In this show of recent paintings, works on paper, and sculptures, all executed since her move to New York in 1986, Leonora Carrington, one of the lesser-known figures of the European Surrealist movement, offered some of her most compelling expressions to date. In all these pieces, Carrington demonstrates a peerless mastery of what might be called visual poetics: the unfolding drama of form that is to be found only in art of the highest level. She reveals an unfettered creativity that is constantly engaged in a passionate search for larger truths.

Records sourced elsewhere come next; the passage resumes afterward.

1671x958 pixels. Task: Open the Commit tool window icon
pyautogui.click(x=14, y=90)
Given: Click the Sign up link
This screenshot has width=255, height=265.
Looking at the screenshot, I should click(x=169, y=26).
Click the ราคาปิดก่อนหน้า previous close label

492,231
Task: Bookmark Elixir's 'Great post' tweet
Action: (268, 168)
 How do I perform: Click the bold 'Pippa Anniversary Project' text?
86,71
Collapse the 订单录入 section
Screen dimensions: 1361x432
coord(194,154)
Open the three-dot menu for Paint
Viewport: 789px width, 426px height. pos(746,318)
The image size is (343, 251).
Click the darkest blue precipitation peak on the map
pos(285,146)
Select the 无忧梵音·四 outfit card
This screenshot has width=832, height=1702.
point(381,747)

Carrington’s method is an evocative one. In the paintings, for example, she provides discrete glimpses of a world apart from the commonplace, where things often appear to be fantastic, but seem to have aspects to them that are utterly familiar. Carrington’s figures, as well as the settings and situations in which they function, are ripe with meanings that surface only gradually. Each painting does tell a story but one that cannot be read in any literal way. Carrington is a weaver of magical tales; she gathers a variety of thematic threads and draws them together seamlessly. Her sources range from early Italian Renaissance gold-ground painting to the myths of the Chiapas Indians to feminist social history. In several of her recent paintings Carrington explores the relationship between nature and religion. The transcendent powers of instinct are represented by the figures of the animals, which are as individuated as those of any of the humans. These figures are curious hybrids, and their appearance is often weird or fearsome— the hyena with the red human leg in The Lovers, 1987, or the dogs with the human hands in Ikon, 1988. The force and fury, the very energy of life itself seems to flow through their forms, animating their actions even when these involve nothing more than sitting calmly on the ground or standing still. The forms of these figures are painted, drawn, or sculpted so that they succeed in projecting a radiant energy; they invite deeply empathetic responses in return.

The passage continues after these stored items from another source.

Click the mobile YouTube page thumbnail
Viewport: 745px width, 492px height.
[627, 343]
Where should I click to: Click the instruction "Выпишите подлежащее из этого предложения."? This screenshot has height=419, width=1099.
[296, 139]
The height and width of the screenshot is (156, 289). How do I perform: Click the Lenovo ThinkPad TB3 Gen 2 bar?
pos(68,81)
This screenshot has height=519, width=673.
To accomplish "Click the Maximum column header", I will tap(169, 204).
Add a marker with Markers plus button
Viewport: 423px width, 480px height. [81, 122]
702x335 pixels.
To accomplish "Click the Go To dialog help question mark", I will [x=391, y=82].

In the paintings cited above, the scenes presented are ones dealing also with the significance of ceremony and ritual. Carrington confronts us with our own need for the sort of communal and universal experiences that nature supplies. She opens the door and lets religion, in the largest sense, out of the institutionalized closet.

Through her art she addresses the eternal quests for knowledge and enlightenment with insight, and bridges the divide between objective and psychic reality.